A summary of our tested speech-recognition APIs
- Google Cloud Speech API admittedly provides a big volume of words, also its word recognition including the use of capitalization and the use of small letters was very good, however punctuation marks were missing. Altogether the API is rather slow-acting with longer texts.
- Bing Speech API could deal well with capitalization and the use of small letters. In terms of recognition quality this API was less effective than Google and Speechmatics.
- Speechmatics however convinced with a low effort of implementation together with a low error rate in word recognition. Also the fact that this API works with punctuation marks and considers capitalization and the use of small letters is a plus. It was interesting that compound nouns were often written in small letters, which suggests that they are not being recognized as such. In this case the algorithm of Speechmatics still seems to have room for improvement. Despite higher prices compared to the other tested APIs, Speechmatics convinced with extraordinarily quality.
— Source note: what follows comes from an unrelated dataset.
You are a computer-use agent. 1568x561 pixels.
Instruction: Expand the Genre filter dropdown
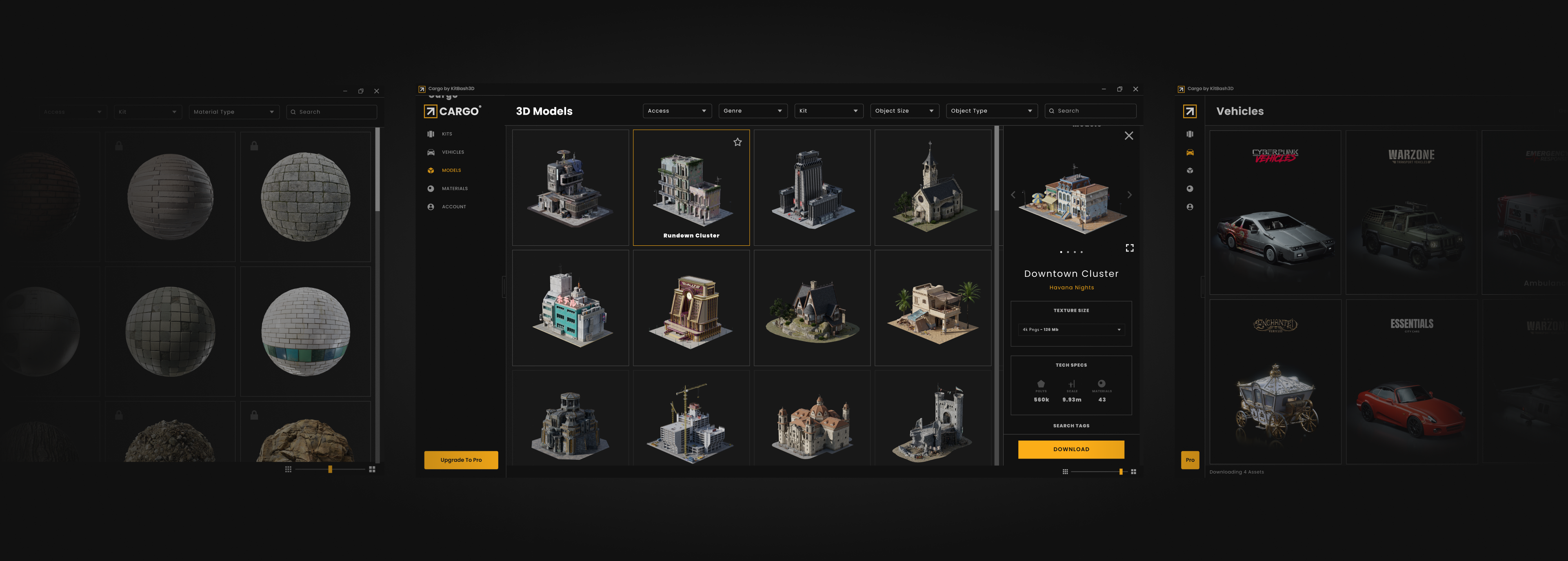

- Kaldi is another no-cost API with a server that is connected with a GStreamer, implemented in python and configurable via yaml-data. Also the open source ASR, that supposedly has a two-times lower WER than Sphinx, is seemingly state-of-the-art. By implication the API was pretty slow due to the complexity on the here used system. Also the confusing interfaces and options were partly hard to use, aside from the fact that punctuation marks and capitalization just liked the use of small letters were missing.
- CMU Sphinx is a no-cost provider, who admittedly supports punctuation, however only provides capitalization without real word recognition. Additionally it reacted slow on the tested system.
There are definite variations in quality in terms of speech-recogniton. Due to the excellent quality of speech-recognition, Speechmatics is crowned as our favorite regarding the scenario “text”. Wort competitor in this catergory was CMU Sphinx due to its missing recognition-quality. However it needs to be said that the reason for that probably are to be found in the used training data. Same goes for Kaldi, whereas by comparison to CMU Sphing, their quality of recognition was significantly better.
It was noticeable that the WER of Google scales with the length of the audio file. This suggestes that Google API is optimized for short voice commands. Therefore Google API is the clear winner of our “chat” scenario. Speechmatics is rather aiming towards a transcription of spoken words. This would explain the good result in this scenario.